**ACTIVITY:**
Output the line with "Overseas Programs (796, 1774)" and every line below it until the listing ends, exactly as written and with nothing added.
========================================================================
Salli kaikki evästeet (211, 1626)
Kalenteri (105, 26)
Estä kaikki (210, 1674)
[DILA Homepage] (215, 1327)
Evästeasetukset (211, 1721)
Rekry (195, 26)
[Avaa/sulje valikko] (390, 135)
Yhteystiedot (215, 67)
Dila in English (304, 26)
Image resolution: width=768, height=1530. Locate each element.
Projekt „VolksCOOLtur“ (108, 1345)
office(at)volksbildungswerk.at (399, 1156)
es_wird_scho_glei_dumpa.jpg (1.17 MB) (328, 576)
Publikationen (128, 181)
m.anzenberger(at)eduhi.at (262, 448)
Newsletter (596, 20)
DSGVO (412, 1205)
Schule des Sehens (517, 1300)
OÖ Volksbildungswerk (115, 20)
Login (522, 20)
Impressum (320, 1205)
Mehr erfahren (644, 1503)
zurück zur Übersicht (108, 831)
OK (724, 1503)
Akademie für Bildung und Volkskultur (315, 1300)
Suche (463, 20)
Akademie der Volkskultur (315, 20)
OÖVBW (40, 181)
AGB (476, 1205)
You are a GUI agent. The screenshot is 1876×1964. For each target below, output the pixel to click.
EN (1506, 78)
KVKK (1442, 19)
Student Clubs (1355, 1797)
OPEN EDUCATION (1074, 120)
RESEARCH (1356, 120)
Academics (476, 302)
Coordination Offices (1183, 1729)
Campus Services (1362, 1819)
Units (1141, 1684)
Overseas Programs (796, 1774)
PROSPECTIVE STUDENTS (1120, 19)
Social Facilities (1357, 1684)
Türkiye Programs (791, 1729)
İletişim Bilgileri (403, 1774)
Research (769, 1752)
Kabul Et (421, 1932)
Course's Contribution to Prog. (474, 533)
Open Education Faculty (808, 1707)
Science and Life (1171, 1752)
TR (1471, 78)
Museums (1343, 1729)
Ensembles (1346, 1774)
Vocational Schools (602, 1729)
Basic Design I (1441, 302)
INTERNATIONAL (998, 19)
========================================================================
**ANSWER SECTION:**
Overseas Programs (796, 1774)
PROSPECTIVE STUDENTS (1120, 19)
Social Facilities (1357, 1684)
Türkiye Programs (791, 1729)
İletişim Bilgileri (403, 1774)
Research (769, 1752)
Kabul Et (421, 1932)
Course's Contribution to Prog. (474, 533)
Open Education Faculty (808, 1707)
Science and Life (1171, 1752)
TR (1471, 78)
Museums (1343, 1729)
Ensembles (1346, 1774)
Vocational Schools (602, 1729)
Basic Design I (1441, 302)
INTERNATIONAL (998, 19)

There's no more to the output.